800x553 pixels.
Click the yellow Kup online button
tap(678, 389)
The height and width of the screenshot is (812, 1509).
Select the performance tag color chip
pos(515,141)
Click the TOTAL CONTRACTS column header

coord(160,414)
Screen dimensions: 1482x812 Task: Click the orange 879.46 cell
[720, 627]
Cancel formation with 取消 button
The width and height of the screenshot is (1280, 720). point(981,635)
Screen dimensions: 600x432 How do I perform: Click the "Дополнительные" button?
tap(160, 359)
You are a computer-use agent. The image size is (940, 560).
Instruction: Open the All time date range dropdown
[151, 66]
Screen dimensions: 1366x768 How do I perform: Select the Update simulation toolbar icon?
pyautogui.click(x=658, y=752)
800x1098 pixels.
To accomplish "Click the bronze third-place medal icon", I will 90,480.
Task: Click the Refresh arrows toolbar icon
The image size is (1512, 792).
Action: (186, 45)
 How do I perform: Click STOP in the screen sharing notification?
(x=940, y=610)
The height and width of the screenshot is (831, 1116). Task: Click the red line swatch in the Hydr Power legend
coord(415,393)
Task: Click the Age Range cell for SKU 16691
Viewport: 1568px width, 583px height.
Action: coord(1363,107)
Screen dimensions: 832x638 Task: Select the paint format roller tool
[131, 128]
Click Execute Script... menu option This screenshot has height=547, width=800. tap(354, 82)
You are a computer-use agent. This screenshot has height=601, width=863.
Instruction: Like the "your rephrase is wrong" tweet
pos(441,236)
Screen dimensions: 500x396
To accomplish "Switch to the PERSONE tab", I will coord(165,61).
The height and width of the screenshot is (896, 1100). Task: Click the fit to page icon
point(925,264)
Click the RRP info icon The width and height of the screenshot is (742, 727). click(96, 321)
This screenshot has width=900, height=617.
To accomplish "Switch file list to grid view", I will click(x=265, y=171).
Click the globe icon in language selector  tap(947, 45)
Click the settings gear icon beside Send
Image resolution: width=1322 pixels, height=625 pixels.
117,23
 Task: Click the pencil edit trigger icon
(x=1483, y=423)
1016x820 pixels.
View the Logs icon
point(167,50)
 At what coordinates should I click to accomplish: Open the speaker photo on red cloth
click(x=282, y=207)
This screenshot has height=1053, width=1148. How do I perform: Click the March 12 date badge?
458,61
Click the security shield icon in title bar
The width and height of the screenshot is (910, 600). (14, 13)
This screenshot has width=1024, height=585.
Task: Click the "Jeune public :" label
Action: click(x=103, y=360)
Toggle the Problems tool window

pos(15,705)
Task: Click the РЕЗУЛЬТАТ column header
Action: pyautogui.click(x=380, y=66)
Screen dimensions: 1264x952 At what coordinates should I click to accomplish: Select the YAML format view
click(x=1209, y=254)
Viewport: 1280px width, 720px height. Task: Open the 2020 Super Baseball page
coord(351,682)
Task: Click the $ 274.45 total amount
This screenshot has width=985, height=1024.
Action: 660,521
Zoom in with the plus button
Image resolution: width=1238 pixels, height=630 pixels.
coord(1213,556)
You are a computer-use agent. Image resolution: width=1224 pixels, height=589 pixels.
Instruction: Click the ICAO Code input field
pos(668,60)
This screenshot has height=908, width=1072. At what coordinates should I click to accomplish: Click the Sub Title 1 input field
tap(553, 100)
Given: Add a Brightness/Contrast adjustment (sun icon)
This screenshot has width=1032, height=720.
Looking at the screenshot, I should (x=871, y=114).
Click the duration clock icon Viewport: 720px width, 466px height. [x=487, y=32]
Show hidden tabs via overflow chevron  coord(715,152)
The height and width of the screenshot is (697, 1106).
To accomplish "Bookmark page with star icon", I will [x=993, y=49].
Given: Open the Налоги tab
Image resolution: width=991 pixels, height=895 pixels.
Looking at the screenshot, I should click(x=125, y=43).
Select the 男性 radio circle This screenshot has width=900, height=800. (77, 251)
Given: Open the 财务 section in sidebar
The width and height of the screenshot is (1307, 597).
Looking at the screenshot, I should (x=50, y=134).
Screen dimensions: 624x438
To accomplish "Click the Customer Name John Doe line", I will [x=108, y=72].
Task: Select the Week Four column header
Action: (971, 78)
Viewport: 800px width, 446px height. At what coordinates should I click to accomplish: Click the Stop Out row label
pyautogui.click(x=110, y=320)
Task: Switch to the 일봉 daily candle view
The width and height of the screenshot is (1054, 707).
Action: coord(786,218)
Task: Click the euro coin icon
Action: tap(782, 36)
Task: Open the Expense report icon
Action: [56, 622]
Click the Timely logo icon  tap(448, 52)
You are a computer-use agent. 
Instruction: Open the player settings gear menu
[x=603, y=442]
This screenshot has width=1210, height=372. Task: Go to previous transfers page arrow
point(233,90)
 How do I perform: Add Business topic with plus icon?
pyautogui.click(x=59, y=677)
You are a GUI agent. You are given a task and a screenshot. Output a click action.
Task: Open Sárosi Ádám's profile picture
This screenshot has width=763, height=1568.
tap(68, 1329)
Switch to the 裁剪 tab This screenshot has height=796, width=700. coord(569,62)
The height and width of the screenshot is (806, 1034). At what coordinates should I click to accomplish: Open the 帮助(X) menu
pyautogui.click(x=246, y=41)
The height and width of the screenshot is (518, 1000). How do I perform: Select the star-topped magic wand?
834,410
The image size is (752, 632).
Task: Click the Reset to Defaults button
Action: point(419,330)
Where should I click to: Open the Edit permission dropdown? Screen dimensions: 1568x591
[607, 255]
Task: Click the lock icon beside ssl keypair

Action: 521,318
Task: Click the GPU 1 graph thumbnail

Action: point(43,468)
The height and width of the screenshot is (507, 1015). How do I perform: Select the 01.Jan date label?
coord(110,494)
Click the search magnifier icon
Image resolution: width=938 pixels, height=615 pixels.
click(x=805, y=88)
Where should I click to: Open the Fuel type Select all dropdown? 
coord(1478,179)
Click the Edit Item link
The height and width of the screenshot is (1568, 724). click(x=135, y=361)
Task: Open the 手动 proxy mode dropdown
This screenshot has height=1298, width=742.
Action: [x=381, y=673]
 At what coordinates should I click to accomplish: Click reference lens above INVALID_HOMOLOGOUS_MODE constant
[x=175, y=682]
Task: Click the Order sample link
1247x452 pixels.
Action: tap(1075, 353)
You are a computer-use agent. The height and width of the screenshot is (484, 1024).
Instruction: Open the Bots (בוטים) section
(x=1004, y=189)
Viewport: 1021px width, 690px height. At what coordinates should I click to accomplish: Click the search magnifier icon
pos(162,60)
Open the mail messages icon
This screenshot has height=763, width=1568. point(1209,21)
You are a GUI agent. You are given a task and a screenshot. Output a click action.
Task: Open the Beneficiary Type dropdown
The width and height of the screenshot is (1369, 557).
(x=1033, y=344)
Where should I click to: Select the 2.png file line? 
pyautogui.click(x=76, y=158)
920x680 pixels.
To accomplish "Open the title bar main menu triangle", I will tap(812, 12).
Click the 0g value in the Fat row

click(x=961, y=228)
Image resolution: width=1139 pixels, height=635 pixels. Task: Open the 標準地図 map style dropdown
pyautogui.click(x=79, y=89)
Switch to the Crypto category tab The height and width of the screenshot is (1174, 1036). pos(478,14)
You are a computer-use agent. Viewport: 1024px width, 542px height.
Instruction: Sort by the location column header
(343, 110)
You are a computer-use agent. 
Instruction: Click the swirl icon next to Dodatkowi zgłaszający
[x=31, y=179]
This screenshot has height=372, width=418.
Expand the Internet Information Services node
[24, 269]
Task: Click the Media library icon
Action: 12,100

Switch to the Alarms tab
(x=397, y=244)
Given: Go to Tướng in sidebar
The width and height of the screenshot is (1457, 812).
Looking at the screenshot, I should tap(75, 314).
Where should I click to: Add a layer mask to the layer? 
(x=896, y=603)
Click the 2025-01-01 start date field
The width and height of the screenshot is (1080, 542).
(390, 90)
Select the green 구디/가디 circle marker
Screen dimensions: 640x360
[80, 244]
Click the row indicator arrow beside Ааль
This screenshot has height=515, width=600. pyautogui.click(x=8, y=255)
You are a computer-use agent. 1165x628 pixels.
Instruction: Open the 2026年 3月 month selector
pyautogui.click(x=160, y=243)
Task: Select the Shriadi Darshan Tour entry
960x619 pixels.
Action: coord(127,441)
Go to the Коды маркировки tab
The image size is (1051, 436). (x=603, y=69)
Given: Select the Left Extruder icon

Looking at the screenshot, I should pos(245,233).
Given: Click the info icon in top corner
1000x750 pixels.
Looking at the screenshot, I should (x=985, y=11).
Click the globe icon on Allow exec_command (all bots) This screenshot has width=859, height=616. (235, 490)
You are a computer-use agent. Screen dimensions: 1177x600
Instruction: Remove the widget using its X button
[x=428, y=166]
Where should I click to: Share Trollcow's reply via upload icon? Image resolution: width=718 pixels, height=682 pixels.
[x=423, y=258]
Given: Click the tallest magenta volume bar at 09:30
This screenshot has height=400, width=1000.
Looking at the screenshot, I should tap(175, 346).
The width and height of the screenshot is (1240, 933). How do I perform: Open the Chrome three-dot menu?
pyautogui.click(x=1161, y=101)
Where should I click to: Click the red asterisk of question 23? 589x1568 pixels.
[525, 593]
------------------------------------------------------------
:: What is needed ::
Each line in the data that holds the string "sidebar" must be returned.

:: Exercise response ::
Given: Open the 财务 section in sidebar
Given: Go to Tướng in sidebar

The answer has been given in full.